## The problem
Starting at the line below holding "Instruction: Click calculator" and stopping at the line holding "Given: Select ブックマークメニュー in collections list", print every line exactly, both ends included, and leave the rest out.

## Records for this exercise
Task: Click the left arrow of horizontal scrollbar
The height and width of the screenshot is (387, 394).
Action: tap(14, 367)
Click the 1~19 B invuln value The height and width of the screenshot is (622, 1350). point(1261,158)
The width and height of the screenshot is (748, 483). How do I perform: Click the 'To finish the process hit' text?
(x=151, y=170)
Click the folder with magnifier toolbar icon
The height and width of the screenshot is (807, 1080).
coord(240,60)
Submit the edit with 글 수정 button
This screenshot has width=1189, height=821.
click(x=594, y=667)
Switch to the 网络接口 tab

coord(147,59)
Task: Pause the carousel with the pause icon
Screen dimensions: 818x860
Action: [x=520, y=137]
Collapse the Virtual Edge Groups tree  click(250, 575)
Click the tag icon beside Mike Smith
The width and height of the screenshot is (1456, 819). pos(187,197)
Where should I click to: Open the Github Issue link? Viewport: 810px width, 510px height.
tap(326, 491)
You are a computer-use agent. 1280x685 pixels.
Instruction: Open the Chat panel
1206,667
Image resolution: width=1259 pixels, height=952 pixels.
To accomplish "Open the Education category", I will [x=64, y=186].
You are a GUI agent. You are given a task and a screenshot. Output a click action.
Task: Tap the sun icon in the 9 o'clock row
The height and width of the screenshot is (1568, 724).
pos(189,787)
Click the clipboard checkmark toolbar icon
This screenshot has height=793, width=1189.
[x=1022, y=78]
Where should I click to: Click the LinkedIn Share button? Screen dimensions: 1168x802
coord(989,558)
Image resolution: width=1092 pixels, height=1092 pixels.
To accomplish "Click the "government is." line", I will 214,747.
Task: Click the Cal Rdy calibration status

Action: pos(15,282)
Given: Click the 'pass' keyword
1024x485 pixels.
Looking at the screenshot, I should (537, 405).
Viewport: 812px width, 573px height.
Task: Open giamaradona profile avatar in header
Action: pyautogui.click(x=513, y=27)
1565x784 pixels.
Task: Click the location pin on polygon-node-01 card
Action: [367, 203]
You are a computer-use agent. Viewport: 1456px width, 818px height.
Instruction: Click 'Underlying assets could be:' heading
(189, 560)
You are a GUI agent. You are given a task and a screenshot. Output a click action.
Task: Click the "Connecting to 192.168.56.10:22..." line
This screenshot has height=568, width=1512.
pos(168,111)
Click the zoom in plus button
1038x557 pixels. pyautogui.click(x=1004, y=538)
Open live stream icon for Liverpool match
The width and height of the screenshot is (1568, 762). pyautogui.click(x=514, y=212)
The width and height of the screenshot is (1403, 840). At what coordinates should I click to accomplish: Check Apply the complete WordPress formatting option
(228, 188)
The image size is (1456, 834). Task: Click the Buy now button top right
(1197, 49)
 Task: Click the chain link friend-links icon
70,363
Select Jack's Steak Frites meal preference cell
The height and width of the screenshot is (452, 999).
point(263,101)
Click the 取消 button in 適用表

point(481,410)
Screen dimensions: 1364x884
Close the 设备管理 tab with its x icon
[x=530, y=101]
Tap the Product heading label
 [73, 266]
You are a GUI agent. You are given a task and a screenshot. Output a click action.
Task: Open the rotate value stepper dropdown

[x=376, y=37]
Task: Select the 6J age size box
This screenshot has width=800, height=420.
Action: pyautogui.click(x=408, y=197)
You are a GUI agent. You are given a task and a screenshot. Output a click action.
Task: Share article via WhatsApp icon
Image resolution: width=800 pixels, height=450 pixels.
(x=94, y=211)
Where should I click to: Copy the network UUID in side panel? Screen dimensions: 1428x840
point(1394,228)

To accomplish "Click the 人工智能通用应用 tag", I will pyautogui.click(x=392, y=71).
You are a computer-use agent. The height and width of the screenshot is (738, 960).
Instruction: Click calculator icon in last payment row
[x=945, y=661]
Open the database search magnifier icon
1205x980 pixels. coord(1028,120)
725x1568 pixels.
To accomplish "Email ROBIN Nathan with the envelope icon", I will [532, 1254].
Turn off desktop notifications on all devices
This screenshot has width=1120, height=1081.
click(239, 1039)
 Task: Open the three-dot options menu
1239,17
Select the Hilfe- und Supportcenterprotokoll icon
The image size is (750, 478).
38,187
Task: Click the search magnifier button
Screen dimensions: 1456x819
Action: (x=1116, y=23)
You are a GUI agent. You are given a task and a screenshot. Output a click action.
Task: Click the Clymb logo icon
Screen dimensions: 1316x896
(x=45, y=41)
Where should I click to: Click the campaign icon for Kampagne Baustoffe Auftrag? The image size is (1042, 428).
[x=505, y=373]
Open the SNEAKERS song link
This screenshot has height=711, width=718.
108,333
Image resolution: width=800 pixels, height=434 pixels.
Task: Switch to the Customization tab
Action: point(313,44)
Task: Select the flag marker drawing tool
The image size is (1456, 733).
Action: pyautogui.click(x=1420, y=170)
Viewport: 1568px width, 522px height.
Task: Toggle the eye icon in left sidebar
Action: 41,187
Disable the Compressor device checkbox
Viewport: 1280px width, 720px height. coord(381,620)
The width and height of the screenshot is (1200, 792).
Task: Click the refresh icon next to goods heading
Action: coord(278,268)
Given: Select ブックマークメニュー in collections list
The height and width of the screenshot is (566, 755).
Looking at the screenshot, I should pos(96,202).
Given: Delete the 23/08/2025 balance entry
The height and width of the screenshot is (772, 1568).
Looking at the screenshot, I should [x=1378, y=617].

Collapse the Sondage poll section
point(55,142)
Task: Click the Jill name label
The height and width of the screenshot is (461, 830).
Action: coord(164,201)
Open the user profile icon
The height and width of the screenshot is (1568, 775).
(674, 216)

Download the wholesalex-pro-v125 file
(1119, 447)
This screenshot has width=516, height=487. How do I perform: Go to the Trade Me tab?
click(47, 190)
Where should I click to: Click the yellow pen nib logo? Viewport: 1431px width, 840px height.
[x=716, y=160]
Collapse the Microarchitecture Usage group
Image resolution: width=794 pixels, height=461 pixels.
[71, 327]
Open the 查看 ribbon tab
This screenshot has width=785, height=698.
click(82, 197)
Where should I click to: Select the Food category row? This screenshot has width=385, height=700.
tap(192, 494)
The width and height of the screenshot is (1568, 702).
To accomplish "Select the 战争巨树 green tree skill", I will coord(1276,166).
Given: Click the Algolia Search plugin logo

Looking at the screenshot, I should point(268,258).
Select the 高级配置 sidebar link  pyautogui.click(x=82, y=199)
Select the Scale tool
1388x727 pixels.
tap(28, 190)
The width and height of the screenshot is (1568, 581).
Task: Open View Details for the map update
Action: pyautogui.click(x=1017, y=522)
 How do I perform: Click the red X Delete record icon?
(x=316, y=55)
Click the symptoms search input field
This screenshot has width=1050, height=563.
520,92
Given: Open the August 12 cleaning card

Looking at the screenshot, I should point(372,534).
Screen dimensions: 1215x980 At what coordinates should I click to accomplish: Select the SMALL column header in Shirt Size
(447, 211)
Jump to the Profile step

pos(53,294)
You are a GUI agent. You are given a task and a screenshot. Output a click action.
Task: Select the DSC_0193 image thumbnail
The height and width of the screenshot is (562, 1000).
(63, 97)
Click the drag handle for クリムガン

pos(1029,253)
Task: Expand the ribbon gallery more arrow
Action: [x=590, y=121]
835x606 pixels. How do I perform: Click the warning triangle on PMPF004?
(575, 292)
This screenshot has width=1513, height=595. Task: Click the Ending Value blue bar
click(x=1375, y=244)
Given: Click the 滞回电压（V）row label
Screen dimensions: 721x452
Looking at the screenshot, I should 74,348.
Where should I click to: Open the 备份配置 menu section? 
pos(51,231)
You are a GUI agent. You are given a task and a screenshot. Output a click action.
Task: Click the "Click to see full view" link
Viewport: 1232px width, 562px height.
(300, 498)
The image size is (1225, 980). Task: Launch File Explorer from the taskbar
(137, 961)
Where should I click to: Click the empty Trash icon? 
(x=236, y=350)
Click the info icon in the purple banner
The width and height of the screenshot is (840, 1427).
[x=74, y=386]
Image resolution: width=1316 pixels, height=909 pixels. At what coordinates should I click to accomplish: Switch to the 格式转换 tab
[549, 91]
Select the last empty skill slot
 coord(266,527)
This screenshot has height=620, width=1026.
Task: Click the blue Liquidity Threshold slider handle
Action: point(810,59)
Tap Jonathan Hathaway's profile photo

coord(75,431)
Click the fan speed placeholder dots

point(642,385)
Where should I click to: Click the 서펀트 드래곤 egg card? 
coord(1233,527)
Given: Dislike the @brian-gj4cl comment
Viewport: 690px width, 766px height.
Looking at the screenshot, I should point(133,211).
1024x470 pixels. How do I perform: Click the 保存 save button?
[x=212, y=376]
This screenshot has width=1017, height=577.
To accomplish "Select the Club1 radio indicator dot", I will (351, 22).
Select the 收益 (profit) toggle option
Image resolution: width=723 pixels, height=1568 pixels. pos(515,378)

## Solution
Instruction: Click calculator icon in last payment row
[x=945, y=661]
Open the database search magnifier icon
1205x980 pixels. coord(1028,120)
725x1568 pixels.
To accomplish "Email ROBIN Nathan with the envelope icon", I will [532, 1254].
Turn off desktop notifications on all devices
This screenshot has width=1120, height=1081.
click(239, 1039)
 Task: Open the three-dot options menu
1239,17
Select the Hilfe- und Supportcenterprotokoll icon
The image size is (750, 478).
38,187
Task: Click the search magnifier button
Screen dimensions: 1456x819
Action: (x=1116, y=23)
You are a GUI agent. You are given a task and a screenshot. Output a click action.
Task: Click the Clymb logo icon
Screen dimensions: 1316x896
(x=45, y=41)
Where should I click to: Click the campaign icon for Kampagne Baustoffe Auftrag? The image size is (1042, 428).
[x=505, y=373]
Open the SNEAKERS song link
This screenshot has height=711, width=718.
108,333
Image resolution: width=800 pixels, height=434 pixels.
Task: Switch to the Customization tab
Action: point(313,44)
Task: Select the flag marker drawing tool
The image size is (1456, 733).
Action: pyautogui.click(x=1420, y=170)
Viewport: 1568px width, 522px height.
Task: Toggle the eye icon in left sidebar
Action: 41,187
Disable the Compressor device checkbox
Viewport: 1280px width, 720px height. coord(381,620)
The width and height of the screenshot is (1200, 792).
Task: Click the refresh icon next to goods heading
Action: coord(278,268)
Given: Select ブックマークメニュー in collections list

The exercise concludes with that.